== EXERCISE ==
Count how many lines in the rows below contain the string "screenshot", with case counting, and reply with only that number.

== DATASET RECORDS ==

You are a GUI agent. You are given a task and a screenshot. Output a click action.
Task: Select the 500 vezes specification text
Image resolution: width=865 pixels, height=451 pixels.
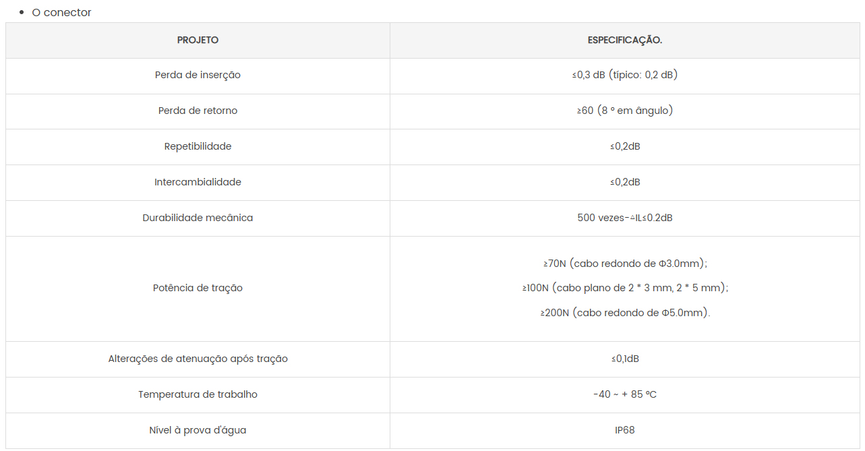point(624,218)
==
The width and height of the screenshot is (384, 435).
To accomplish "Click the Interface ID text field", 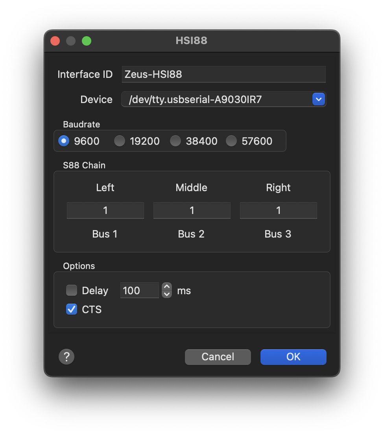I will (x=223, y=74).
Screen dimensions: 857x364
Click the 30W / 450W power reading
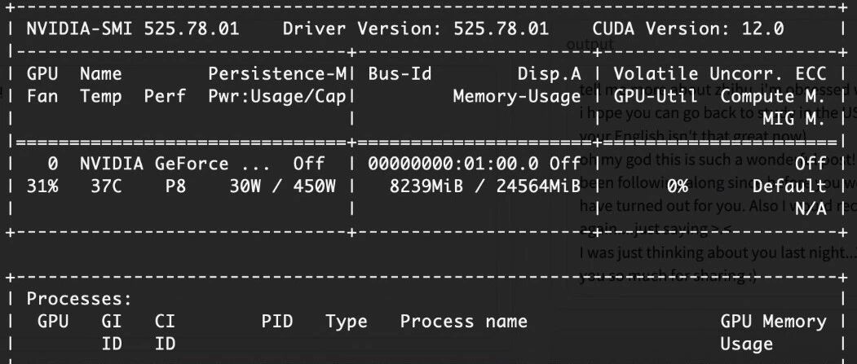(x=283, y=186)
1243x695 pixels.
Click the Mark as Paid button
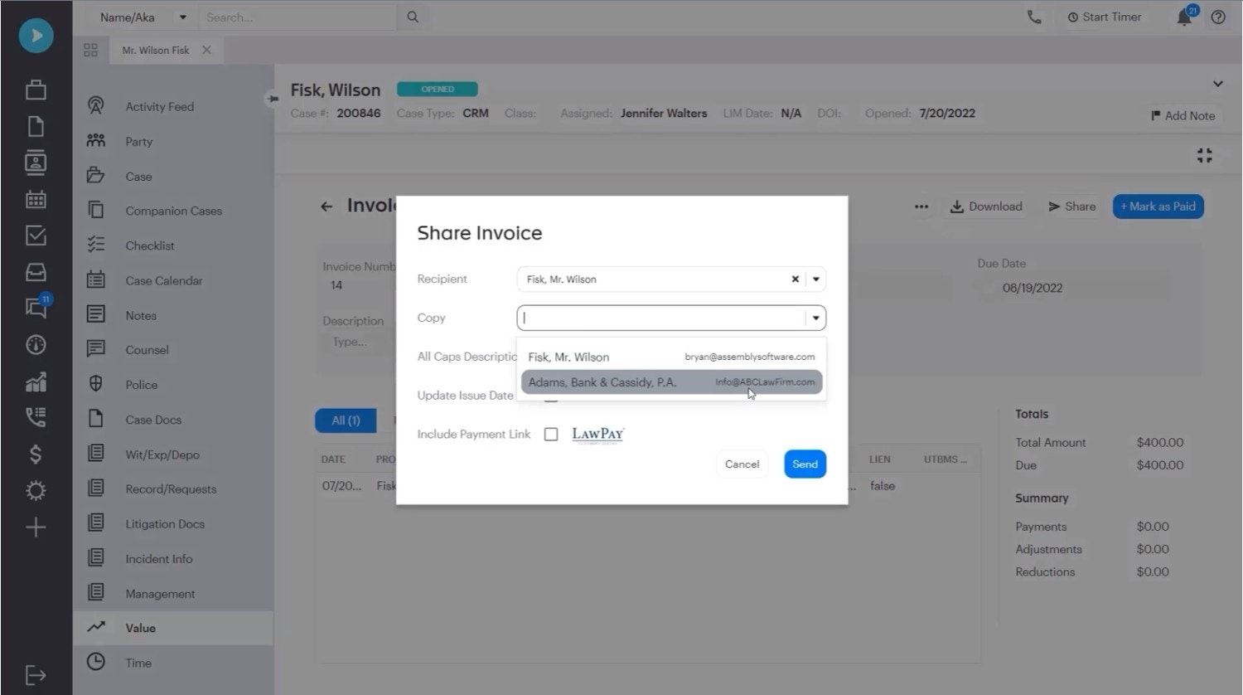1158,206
---
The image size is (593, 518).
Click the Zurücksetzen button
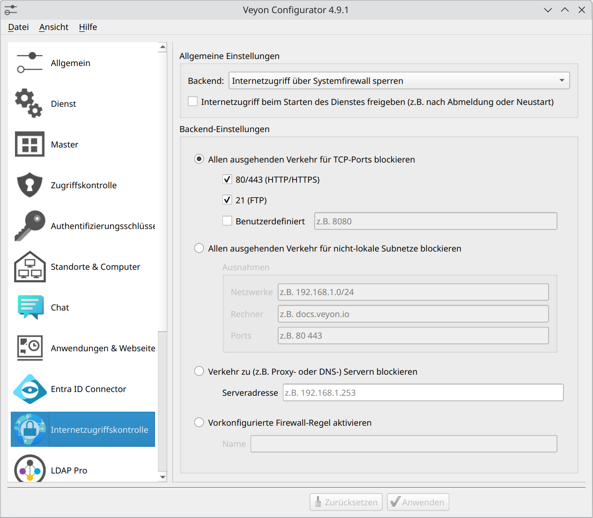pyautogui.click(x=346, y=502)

== EXERCISE OUTPUT ==
2